What Is Fully Diluted Valuation (FDV)?

Fully diluted valuation (FDV) is a key metric to look into before buying cryptocurrency — here’s what it means and how to gauge it.

What Is Fully Diluted Valuation F

Key Takeaways:

  • Fully diluted valuation (FDV) refers to the total market capitalisation of a cryptocurrency if all possible tokens were in circulation, calculated as the current token price multiplied by the total supply.
  • FDV offers a more complete perspective of a cryptocurrency’s potential market value compared to the current market capitalisation, as it accounts for future token issuance.
  • Useful for comparing different cryptocurrencies, FDV helps assess risks and opportunities. A high FDV relative to market cap may indicate potential future dilution and associated risks.
  • Understanding FDV helps traders make informed decisions about long-term strategies, portfolio diversification, and potential market volatility.

Introduction

Amongst the various metrics and concepts essential for understanding the cryptocurrency market, fully diluted valuation (FDV) stands out as a crucial one, providing an indication of a cryptocurrency’s potential market value.
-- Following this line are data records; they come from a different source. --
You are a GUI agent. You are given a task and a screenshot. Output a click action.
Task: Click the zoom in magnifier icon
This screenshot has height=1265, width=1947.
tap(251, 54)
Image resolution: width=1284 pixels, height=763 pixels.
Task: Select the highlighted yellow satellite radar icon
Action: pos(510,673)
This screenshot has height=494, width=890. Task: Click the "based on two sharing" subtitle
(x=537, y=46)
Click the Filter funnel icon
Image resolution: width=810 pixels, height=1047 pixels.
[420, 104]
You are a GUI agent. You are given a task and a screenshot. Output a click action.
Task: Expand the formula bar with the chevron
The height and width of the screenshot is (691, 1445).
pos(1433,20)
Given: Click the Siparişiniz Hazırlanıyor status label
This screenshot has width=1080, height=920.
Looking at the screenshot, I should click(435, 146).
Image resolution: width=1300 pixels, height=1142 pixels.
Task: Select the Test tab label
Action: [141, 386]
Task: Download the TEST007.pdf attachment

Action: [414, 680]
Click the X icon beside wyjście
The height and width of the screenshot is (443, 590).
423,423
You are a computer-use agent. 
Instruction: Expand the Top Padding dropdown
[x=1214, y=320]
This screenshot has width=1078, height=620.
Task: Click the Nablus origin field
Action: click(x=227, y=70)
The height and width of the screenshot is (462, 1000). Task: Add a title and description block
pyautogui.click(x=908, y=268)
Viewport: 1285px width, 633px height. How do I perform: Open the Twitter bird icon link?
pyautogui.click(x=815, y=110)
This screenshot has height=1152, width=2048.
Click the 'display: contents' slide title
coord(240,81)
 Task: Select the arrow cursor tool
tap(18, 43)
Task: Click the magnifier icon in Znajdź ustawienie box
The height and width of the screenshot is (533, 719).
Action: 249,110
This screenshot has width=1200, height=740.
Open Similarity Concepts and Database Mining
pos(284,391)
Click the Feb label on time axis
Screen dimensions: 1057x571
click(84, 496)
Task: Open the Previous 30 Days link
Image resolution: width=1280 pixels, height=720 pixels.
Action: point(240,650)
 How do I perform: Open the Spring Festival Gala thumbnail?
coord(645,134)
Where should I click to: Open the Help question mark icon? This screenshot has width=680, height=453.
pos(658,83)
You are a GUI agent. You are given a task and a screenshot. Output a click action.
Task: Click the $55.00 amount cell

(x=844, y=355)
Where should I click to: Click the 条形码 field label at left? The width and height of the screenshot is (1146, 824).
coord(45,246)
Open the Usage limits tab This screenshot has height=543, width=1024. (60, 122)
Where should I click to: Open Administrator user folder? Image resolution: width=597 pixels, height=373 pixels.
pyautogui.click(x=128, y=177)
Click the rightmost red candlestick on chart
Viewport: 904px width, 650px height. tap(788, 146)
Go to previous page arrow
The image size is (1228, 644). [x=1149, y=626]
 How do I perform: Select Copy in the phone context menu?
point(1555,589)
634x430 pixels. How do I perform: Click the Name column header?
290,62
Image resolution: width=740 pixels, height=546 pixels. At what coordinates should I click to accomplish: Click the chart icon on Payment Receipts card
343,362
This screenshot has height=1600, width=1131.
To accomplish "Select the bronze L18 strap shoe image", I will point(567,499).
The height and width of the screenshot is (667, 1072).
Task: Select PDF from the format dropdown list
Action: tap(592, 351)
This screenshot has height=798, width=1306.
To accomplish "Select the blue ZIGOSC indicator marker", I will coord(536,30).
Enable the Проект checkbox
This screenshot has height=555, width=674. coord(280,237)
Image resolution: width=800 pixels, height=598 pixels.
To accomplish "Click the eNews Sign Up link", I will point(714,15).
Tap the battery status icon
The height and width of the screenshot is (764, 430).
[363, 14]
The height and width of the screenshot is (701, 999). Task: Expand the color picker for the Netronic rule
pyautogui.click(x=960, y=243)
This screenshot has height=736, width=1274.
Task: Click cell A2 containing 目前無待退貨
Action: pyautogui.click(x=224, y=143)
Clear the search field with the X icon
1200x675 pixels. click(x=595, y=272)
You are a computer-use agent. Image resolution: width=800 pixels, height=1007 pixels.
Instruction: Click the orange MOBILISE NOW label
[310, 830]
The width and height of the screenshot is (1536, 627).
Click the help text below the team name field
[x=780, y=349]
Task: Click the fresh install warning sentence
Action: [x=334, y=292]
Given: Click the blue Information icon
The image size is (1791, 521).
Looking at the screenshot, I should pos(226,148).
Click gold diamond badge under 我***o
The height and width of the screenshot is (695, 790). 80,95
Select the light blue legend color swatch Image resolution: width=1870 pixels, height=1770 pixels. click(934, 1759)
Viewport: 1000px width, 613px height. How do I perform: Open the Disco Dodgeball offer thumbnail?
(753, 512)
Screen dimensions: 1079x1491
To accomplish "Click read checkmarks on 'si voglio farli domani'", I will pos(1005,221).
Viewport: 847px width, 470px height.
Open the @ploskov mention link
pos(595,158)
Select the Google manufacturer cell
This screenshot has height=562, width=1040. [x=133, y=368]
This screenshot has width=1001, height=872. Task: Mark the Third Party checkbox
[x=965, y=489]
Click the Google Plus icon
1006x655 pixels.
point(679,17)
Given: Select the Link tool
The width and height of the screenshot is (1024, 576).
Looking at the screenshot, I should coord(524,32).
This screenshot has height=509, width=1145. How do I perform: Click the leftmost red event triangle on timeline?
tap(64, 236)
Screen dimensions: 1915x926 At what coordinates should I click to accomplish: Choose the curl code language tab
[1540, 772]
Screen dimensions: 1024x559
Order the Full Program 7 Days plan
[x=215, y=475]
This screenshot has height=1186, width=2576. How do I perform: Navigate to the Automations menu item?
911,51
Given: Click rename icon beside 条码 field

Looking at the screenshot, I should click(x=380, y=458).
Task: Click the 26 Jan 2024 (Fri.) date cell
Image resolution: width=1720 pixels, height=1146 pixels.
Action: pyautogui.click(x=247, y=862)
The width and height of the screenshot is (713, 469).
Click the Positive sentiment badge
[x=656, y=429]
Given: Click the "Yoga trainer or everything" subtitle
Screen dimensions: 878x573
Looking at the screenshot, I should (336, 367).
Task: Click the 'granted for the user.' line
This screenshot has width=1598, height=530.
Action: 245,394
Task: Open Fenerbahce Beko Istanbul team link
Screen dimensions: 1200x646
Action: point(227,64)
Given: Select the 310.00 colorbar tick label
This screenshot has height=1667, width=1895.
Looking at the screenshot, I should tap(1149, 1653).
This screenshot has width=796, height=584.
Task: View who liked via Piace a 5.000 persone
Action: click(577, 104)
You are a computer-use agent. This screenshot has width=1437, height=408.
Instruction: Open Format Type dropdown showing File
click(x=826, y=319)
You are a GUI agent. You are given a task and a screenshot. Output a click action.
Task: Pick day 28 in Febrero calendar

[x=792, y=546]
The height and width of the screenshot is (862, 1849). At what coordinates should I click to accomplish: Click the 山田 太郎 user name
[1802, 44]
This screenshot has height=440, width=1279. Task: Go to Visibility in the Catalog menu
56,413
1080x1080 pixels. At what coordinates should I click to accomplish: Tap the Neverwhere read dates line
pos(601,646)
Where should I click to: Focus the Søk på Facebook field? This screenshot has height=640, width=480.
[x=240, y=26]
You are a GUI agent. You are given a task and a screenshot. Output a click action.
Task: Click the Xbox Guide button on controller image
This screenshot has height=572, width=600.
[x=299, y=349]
This article delves into the intricacies of fully diluted valuation, explaining its definition, calculation, significance, and implications for the cryptocurrency market.

What Is Fully Diluted Valuation (FDV)?

Fully diluted valuation (FDV) refers to the total market capitalisation of a cryptocurrency if all possible tokens or coins were in circulation. This metric considers not only the tokens currently in circulation but also those that could be issued in the future through mechanisms like mining, staking, or vesting schedules. Essentially, FDV provides an estimate of the maximum potential market value of a cryptocurrency.

Learn more about crypto market caps.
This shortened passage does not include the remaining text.